Perhaps we can learn from this decision on how to advocate for our own U.S.-based e-book purchasing and lending.”

Stay tuned for Kyle’s full analysis in the next issue of CRIV Sheet.

Congress.gov Webinar

Set your calendars for a webinar which will provide a basic overview of the newly launched Congress.gov, formerly THOMAS.gov, for Thursday, November 10 (2:00 to 3:00 PM EST).  From their announcement:  “While the focus of the session will be searching legislation and the Congressional member information attached to the legislation, the new features of Congress.gov will be highlighted as well.”  Click here to register:  https://www.eventbrite.com/e/congressgov-webinar-tickets-28053155744

Listen to This

Keeping up with legal news and building subject area expertise are challenging for librarians, attorneys, professors, and students. ModioLegal works to make this easier. ModioLegal records legal news and provides access via a high-quality, proprietary platform that can be played back on devices such car audio systems, mobile or home devices. This service allows users to multitask by listening to current awareness content while commuting, traveling, exercising, or even grabbing lunch.

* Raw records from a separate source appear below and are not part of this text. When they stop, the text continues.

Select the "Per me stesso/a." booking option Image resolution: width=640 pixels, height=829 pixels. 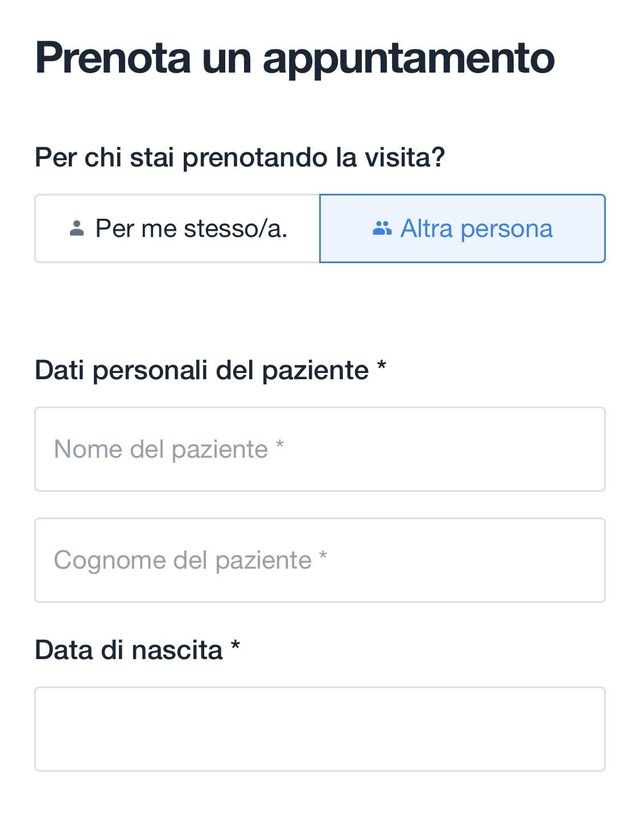coord(177,228)
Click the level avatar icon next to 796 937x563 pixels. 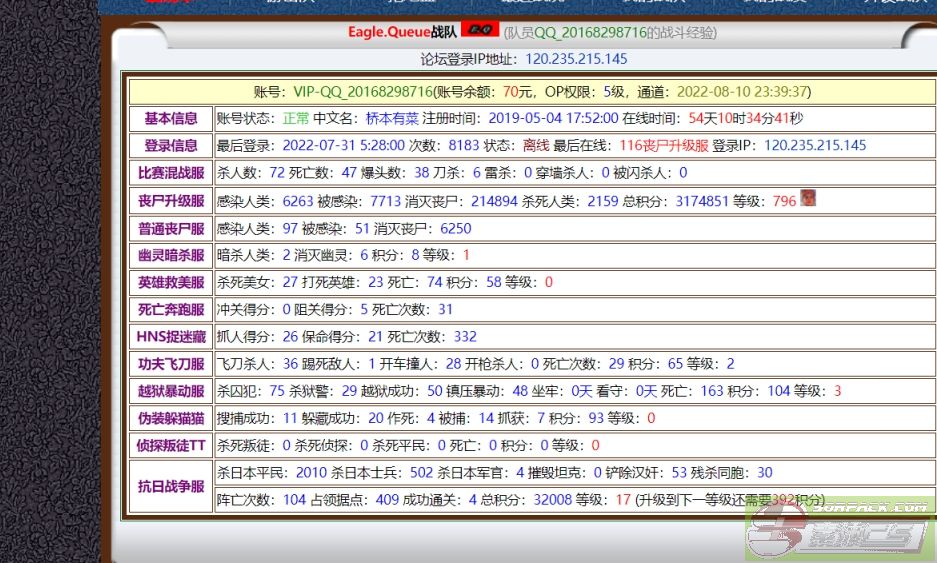(x=808, y=199)
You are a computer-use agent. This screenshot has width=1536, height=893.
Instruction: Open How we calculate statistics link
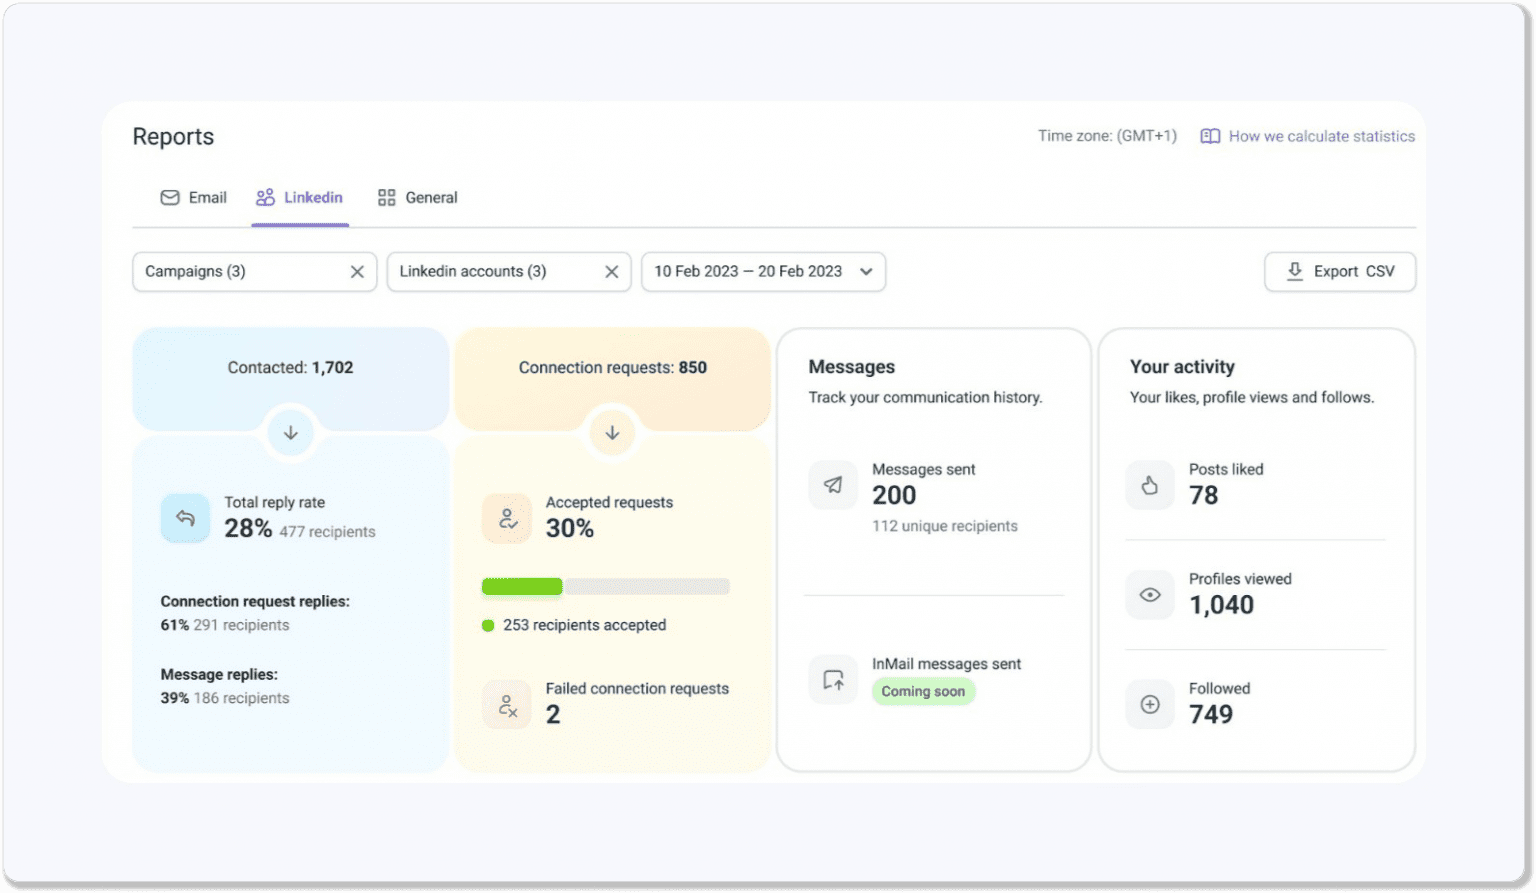coord(1320,136)
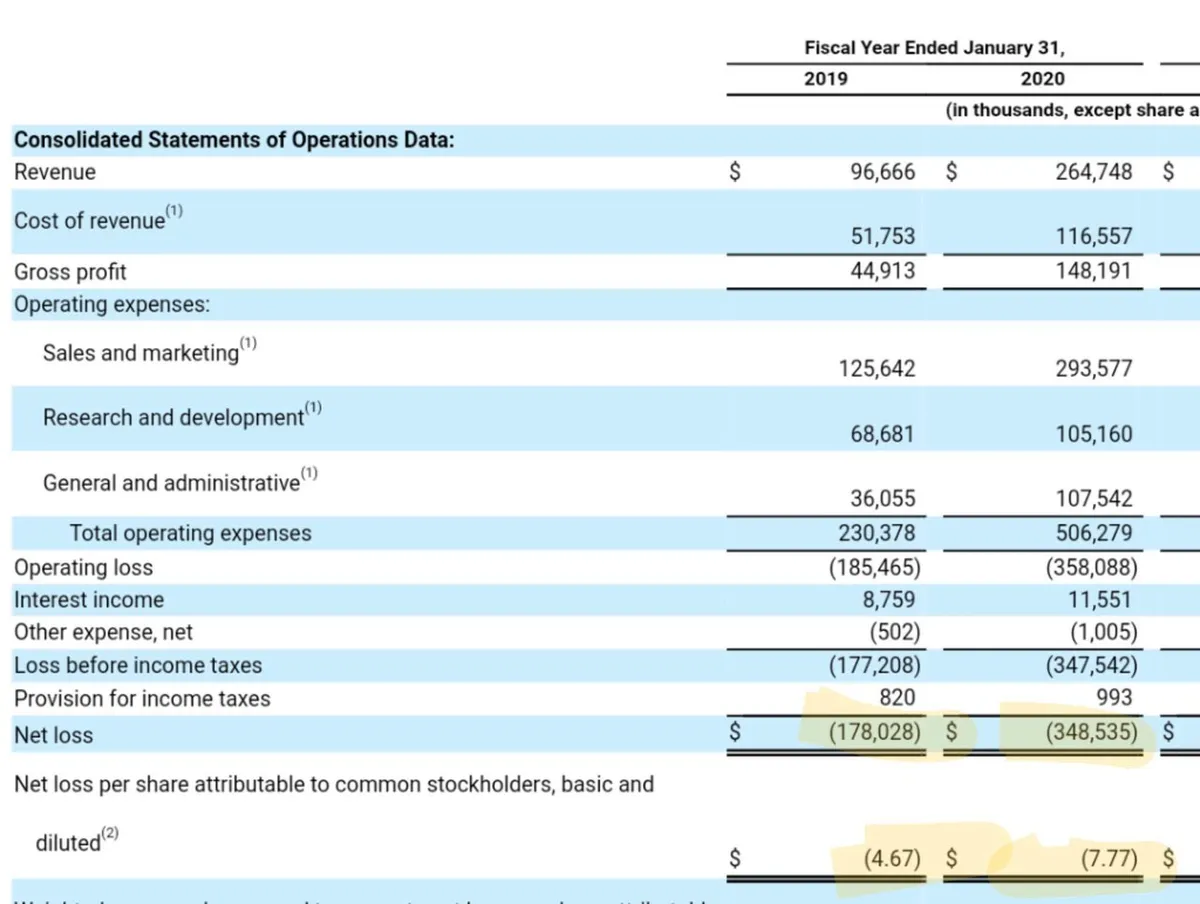Select the Consolidated Statements of Operations Data heading

234,139
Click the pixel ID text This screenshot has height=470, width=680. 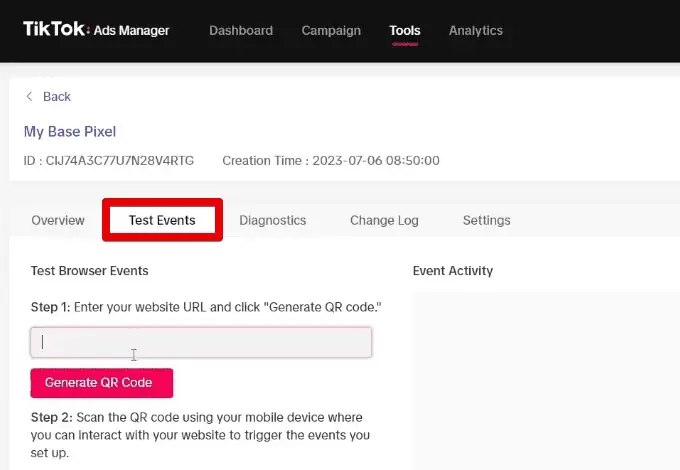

News content is recorded by law school students in a natural speaking voice to provide a higher level of comprehension than a computer-generated narration. Students also gain legal verbal communication practice and possible name recognition (student narrators provide their name, school and year of graduation at the beginning of each recording).

ModioLegal is currently negotiating agreements to add additional content and plans to expand its presence in academia by providing discounted access to law schools.

CRIV Sheet Vol. 39 No. 1 Now Available

The latest edition of The CRIV Sheet is now available. In this new issue, we continue the tradition of recapping programs from the  AALL Annual Meeting.   We have summaries of several programs from this summer’s meeting in Chicago. If you missed the meeting in the Windy City,  were unable to attend a program because of a scheduling conflict, or want a quick refresher, we invite you to check out this new issue.